Among members of the C-suite, there’s perhaps no more important issue than alignment. After all, this is the group that’s supposed to be steering the course of the enterprise. So just ask yourself how successful they can be in their journey if they don’t agree on the final destination!
Many years ago, Peter Drucker, the dean of all management gurus, put it this way:
“Unless the business itself has thought through and communicated the vision, the decision-makers in the business will pull in different directions without even being aware of their divergences.”
— from Drucker, Management: Task, Responsibilities and Practices, 1973.
Another more recent team of business thinkers declared:
“Lots of management teams aren’t teams at all but committees, with each member representing his or her self-interest. Painful though it may be,
executive realignment — or alignment – must take place, because it’s a necessary foundation for building a strategy . . . .”
— from Treacy & Wiersema, The Discipline of Market Leaders, 1995.
Of course, the key question to ask here is, “Alignment on what?” Drucker, in the quote above, speaks of “vision.” Vitally important. And no less than the founder of IBM, the respected Thomas Watson Jr. famously said:
“I firmly believe that any organization, in order to survive and achieve success, must have a sound set of beliefs on which it premises all its
policies and actions . . . . I believe the most important single factor in corporate success is faithful adherence to those beliefs.”
— cited in Clark, Chandler, Barry, Organization and Identities, 1994
Together, these quotes begin to get at what senior executives must align on to lead their organizations to successful outcomes. First and foremost, the final destination or “vision” must be held in common. Underlying all must be an agreed-upon set of beliefs, principles or values that are inviolable. But as important as these are, by themselves they’re not enough. Because agreeing in theory is one thing, but agreeing on how to actually “get it done” in the real world is quite another. Beyond all this, too, remains this question: Just how do you go about fostering alignment among a group of high-powered individuals who hold strong opinions, not only about the business, but often about each other as well?
Helping numerous senior executive groups arrive at consensus around their strategic plans over more than twenty-five years has allowed us to hone practical, consensus-building techniques that work effectively within the unique requirements of the C-suite. It’s also given us real insight into the critical elements leaders must agree on to substantively move their companies forward.
We facilitate our strategic planning engagements in such way as to ensure, as Drucker and Watson advise, that executives define their business’s vision and values interactively, authentically and collaboratively, in a manner that allows for true alignment. Beyond this, though, they must also come together on the following elements as well:
• Mission – the answer to the question “What business are we in?”
• Overarching corporate Goals – statements that define what various dimensions of the business are committed to achieve in areas, for instance, such as quality, human capital, growth, profitability, etc.

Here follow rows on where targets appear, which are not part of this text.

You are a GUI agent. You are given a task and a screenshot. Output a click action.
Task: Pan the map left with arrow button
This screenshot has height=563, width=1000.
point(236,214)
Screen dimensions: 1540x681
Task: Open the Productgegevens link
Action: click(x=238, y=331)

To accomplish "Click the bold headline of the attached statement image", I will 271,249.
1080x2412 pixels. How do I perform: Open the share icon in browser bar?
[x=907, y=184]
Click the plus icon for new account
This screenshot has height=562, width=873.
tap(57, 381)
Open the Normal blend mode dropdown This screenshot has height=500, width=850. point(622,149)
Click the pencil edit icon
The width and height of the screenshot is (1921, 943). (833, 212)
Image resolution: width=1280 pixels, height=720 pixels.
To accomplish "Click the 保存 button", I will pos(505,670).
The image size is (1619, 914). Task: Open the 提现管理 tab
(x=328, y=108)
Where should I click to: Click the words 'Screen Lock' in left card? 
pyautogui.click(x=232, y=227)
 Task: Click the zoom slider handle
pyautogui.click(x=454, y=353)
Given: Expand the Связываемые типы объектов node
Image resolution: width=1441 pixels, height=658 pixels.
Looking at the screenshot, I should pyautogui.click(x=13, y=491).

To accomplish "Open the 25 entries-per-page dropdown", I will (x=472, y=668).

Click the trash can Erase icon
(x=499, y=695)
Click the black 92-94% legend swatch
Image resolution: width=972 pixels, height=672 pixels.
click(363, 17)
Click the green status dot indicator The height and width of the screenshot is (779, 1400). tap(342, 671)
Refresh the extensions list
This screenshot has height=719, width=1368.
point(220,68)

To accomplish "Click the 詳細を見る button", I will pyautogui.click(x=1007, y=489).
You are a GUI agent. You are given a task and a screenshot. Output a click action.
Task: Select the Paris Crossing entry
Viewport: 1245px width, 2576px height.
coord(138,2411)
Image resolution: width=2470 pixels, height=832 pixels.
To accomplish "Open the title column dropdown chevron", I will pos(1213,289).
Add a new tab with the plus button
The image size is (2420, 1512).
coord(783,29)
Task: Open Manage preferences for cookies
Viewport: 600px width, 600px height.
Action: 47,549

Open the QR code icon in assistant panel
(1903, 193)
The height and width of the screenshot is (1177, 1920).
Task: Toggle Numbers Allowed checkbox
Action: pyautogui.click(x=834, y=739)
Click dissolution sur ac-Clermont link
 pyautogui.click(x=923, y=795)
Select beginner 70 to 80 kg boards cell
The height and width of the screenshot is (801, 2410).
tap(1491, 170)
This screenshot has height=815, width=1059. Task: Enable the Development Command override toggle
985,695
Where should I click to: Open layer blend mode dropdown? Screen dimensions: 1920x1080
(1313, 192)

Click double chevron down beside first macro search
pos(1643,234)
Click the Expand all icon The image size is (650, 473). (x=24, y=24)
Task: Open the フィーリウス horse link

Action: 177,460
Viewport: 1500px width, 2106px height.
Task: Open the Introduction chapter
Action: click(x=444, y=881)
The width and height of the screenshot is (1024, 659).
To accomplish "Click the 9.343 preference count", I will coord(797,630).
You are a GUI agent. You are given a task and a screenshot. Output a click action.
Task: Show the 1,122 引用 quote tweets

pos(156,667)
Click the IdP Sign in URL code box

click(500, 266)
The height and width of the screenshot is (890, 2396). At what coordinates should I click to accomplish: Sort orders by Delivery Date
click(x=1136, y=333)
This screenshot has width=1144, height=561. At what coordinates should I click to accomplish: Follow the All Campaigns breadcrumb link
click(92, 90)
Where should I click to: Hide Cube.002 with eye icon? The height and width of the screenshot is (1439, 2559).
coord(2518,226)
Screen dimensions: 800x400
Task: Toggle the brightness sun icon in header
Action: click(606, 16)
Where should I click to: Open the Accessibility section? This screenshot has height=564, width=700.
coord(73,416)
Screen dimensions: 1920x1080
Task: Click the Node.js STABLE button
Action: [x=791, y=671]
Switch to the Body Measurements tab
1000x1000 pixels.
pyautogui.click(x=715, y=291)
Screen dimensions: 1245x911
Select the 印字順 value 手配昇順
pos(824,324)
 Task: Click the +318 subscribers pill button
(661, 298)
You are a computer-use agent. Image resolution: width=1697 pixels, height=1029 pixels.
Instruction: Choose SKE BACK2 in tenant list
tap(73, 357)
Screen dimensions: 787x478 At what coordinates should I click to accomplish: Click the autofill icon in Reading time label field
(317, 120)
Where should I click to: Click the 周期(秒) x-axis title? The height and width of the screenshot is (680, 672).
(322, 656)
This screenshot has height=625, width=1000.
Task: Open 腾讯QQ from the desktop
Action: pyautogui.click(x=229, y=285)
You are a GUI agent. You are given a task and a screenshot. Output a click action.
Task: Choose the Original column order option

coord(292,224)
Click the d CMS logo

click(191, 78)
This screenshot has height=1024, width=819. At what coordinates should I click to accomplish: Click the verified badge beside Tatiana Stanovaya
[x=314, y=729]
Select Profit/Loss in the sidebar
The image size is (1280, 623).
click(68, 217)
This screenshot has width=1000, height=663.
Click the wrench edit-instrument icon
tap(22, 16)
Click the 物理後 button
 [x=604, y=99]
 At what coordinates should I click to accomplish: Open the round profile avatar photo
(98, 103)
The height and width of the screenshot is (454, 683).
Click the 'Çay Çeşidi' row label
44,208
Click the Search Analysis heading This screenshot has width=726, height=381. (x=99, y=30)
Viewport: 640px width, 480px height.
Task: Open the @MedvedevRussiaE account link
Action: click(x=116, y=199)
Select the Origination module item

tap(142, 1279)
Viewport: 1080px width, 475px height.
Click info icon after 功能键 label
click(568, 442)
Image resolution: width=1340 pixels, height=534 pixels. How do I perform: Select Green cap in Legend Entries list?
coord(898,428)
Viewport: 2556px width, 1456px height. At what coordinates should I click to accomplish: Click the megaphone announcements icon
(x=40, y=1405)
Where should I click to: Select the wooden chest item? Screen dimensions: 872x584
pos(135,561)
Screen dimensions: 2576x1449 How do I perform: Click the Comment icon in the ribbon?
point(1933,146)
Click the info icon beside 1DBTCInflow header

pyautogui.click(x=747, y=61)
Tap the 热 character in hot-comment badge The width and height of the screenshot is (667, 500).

But even once these are defined, we’re still not done with the alignment process. Note that all of the strategic planning elements mentioned so far are high-level, strategic expressions of definition or achievement. Nothing wrong with this – as far as it goes. But perhaps the most damning criticism of strategic planning is that it’s an academic, “pie-in-the-sky” exercise that produces a document that gathers dust on a shelf without translating into real-world results.
Thoreau gives us the solution to this problem: “If you have built castles in the air,” he says, “your work need not be lost; that is where they should be. Now put the foundations under them.”
Accordingly, any effective strategy session must ensure that senior leaders move beyond goals and principles, however valid, to hammer out clear, concrete and actionable implementation plans. For us, these take the form of the following elements:
• Strategies – clear statements of methods or approaches for achieving the afore-mentioned corporate Goals.
• Tactics – Concrete, discrete, “actionable” initiatives – each with a defined owner and delivery date – which must be implemented in order to execute the related Strategies.
Typically, for a senior executive team that seeks to develop a complete strategic plan, our interactive planning process can take up to as many as six days to work through, across a two to three month period, not counting significant prep work and follow-up. However, this is the kind of open, strenuous, self-challenging process C-suite executives often require in order to arrive at a common view of their enterprise and where they want to take it.
Whatever process you elect to use, consider the take-aways from the kind of rigorous approach we’ve described here. First, it’s important to use a strategic planning model that covers all the important bases and questions. Second, and equally important, it’s absolutely vital to execution to ensure that your plan balances high-level, strategic – some would say “blue-sky” thinking – with elements that address concretely what will be done by whom and when where “the rubber meets the road.”
Key point: this will take time! Again and again we refuse to be involved in token, “quickie” planning exercises that consist of a day or so’s planning time, shoe-horned into what sounds to us primarily like an executive off-site junket. Effective planning sessions are time-consuming, difficult, often messy and sometimes even contentious. But that’s often the price of achieving real – vs. superficial – executive alignment.
If this seems daunting to you, look at it this way: The speed you’ll achieve and the time you’ll save during implementation, when senior leaders are no longer “pulling in different directions,” will more than make up for the “blood, sweat and tears” your planning sessions cost you. And in service of making your senior management “group” a senior executive “team,” that’s a trade-off that’s always worth making.